Ayer a las 10 de la noche, al regresar de Valencia del Ventoso, Eva y yo vimos una nube negruzca en el cielo del atardecer. Después, tras llegar a Zafra, confirmamos que era ─como suponíamos─ un incendio, pero no forestal sino de una fábrica de aceite en Jerez de los Caballeros.
Volvíamos de Valencia, donde leí el pregón del IX Día de la Comarca Zafra-Río Bodión. Ya suena a guasa. Otro pregón. Y van cinco, y los tres últimos en menos de un año. Los escritores adornamos mucho en estos actos. Más todavía si somos de confianza y no cobramos. Aunque yo siempre lo haga gustosamente. Y más en esta ocasión, porque me lo había pedido un buen hombre y buen amigo, Lorenzo Suárez, alcalde de Valencia del Ventoso, y los colegas del Centro de Desarrollo de mi comarca. De todas formas, me pierde mi incapacidad de decir “no”. A este paso voy a quedar para vestir santos literarios o, lo que es lo mismo, para escribir y decir sólo estas piecitas oratorias. Estará de dios.
Ahí va el arranque del texto de ayer:
Antiguamente, mientras más cerca estaban los pueblos menos se querían. Era un desafecto relacionado con la proximidad. La historia humana se asemeja a una inseguridad generada por la existencia ajena, y ese recelo natural ante los congéneres siempre ha hecho especialmente inquietantes a los más próximos. Los pueblos y las gentes no soportaban a los vecinos. Cada cual se guarecía tras sus tapias, y vigilaba la aparición de los brutos de la otra tribu, idénticos a nosotros mismos vistos por ellos. La disputa, según el año o el siglo, la provocaba una muchacha raptada, lindes mal definidas o el aprovechamiento de tierras comunales, y se mostraba con demasiada frecuencia en riñas verbeneras y algún pleito sonado. Los jóvenes sólo lograban el reconocimiento de su mayoría de edad si acreditaban haber apedreado al menos una vez a los del otro sitio. La enemistad entre vecinos llevaba a que fueran los del pueblo de al lado los más odiados y, a falta de un buen palo para molerles las costillas, las afrentas se ventilaban en motes, chistes y chanzas sobre ellos. Ese odio antropológico al más cercano ha sido el principal argumento de la historia de las naciones y, en el interior de ellas, ha servido también para escribir muchas crónicas regionales.

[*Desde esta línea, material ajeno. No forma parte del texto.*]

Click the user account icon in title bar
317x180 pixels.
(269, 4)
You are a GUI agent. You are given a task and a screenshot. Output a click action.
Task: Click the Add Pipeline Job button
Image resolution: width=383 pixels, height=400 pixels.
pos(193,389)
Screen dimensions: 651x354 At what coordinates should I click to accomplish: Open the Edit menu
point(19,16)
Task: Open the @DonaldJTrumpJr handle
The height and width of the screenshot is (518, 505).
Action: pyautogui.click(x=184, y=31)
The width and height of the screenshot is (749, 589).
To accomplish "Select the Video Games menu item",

La historia de Extremadura nos ofrece numerosos ejemplos de la competencia insana entre ciudades y pueblos vecinos. El primordial es el de Cáceres y Badajoz (Extremadura dos), dualidad básica de la región que ha ocasionado buena parte de sus problemas. Pero además, y ya en nuestra provincia, los enfrentamientos de Badajoz y Mérida, las peleas entre Don Benito y Villanueva de la Serena, los celos de Almendralejo y Villafranca de los Barros, las broncas de Azuaga y Llerena, la ojeriza entre Jerez de los Caballeros y Fregenal de la Sierra, la aversión mutua de Monesterio y Fuente de Cantos, los piques entre Los Santos de Maimona y Zafra… Nos hemos pasado la historia peleándonos con el de al lado.

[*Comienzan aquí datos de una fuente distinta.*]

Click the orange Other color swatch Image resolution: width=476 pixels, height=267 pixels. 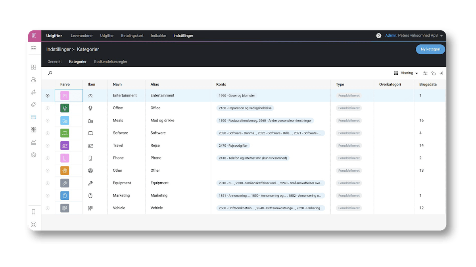click(x=65, y=170)
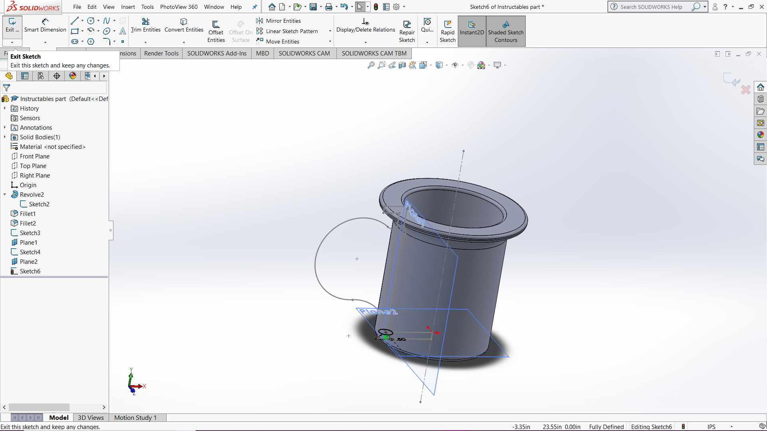Click Exit Sketch

[12, 26]
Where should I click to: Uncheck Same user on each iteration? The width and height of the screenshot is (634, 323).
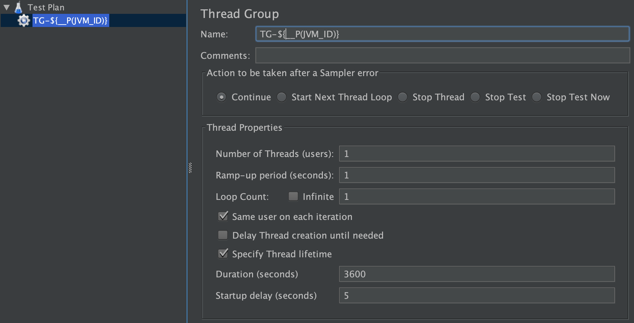click(223, 216)
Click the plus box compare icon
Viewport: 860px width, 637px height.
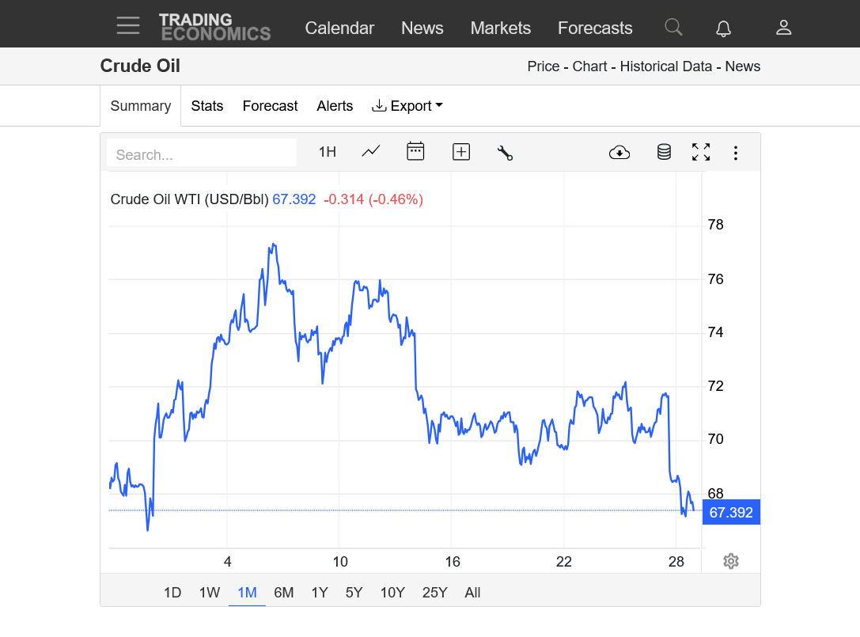click(x=461, y=152)

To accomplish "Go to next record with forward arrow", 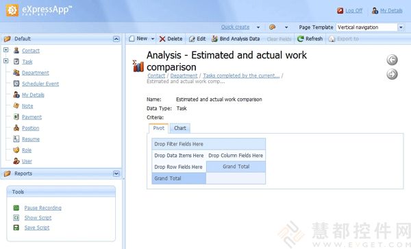I will (x=392, y=74).
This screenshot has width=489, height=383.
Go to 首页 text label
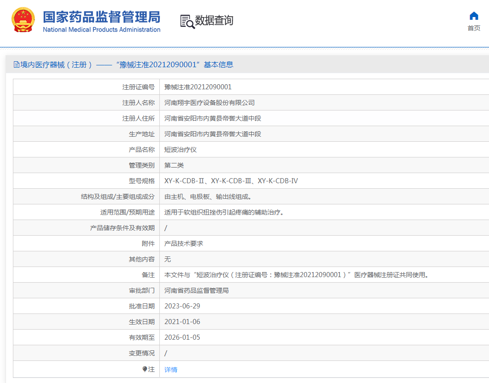click(474, 28)
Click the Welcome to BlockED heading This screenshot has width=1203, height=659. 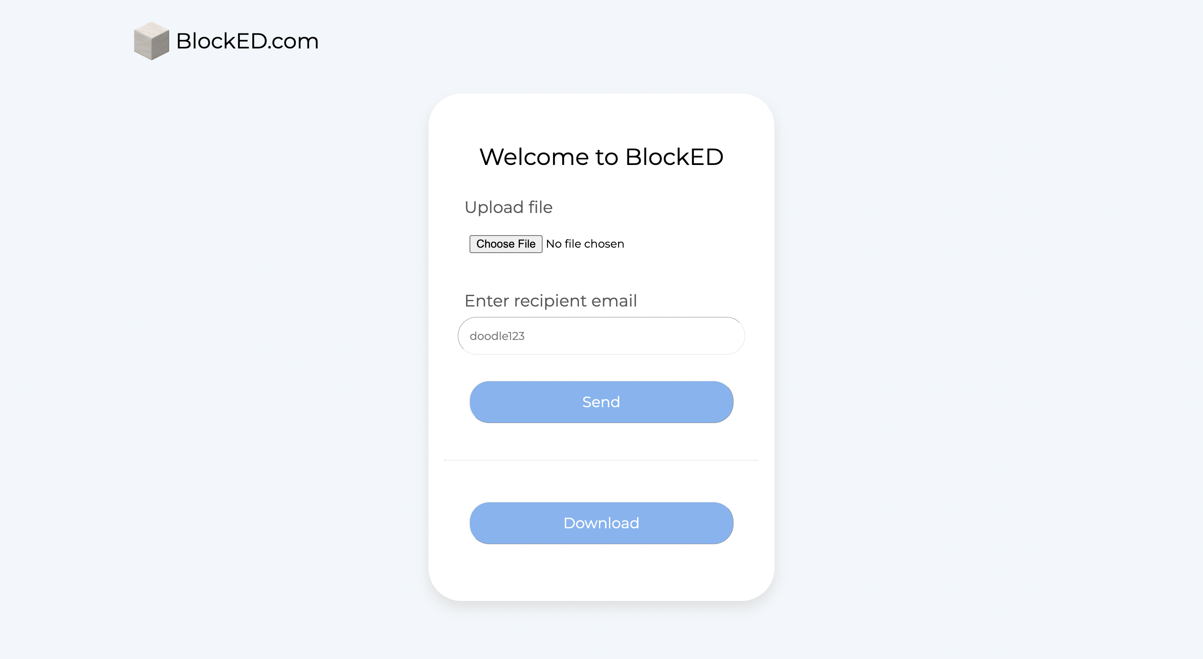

Hemos perdido el tiempo en peleas que no eran más que la evidencia de nuestra inmadurez, las carencias de una identidad localista que sólo se definía a partir del enfrentamiento con los cercanos. Es imposible valorar exactamente la rémora para el progreso que estas actitudes han provocado, pero es innegable que si en vez de mirar tanto al de al lado hubiéramos mirado un poco más allá nos hubiera ido mejor.

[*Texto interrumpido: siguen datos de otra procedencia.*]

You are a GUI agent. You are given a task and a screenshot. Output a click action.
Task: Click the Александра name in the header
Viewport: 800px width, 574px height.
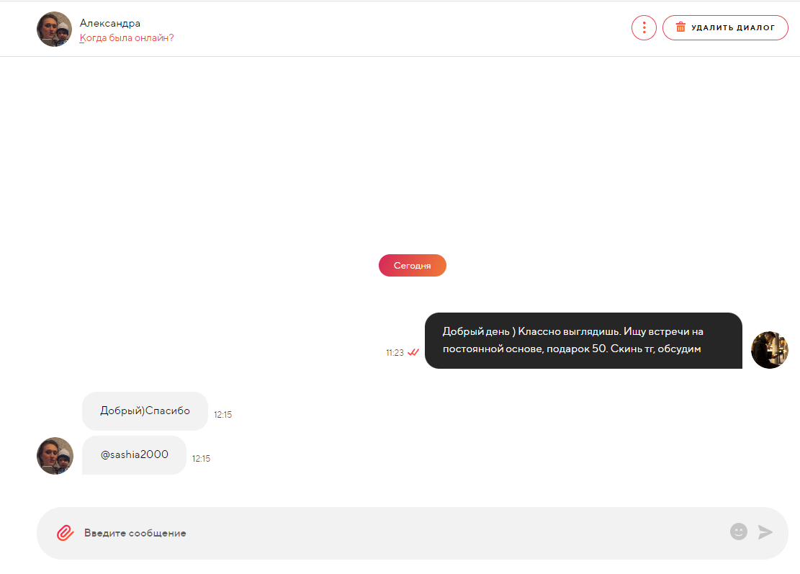109,23
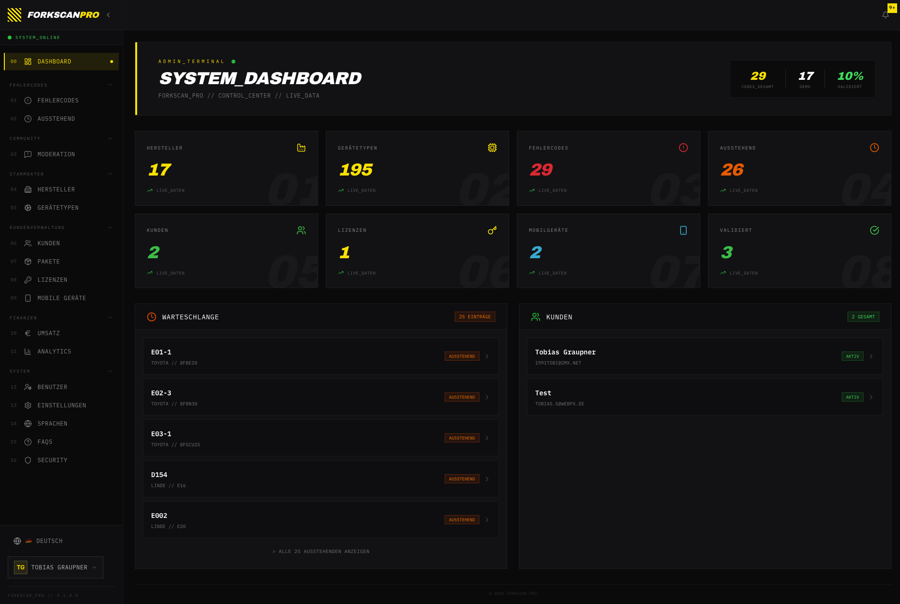Click the clock icon on Ausstehend card
The image size is (900, 604).
(x=874, y=148)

Pero de un tiempo a esta parte empieza a imponerse la cordura. Desde hace algunos lustros ─pocos─ hemos empezado a emplear el “nosotros” con más generosidad. Nosotros ya no sólo somos los de nuestra casa, los de nuestro pueblo. Aunque la situación dista de ser idílica, ya no es extraño hablar de nosotros para referirnos a todos los naturales y vecinos de Extremadura ni emplear el término para unir a los de una comarca o zona. El proceso de construcción regional ha ido acompañado, al menos desde principios de los años noventa del siglo XX, por la construcción de las comarcas. Y, además de otras consideraciones, las comarcas no son más que la superación de ese odio antiguo entre pueblos vecinos.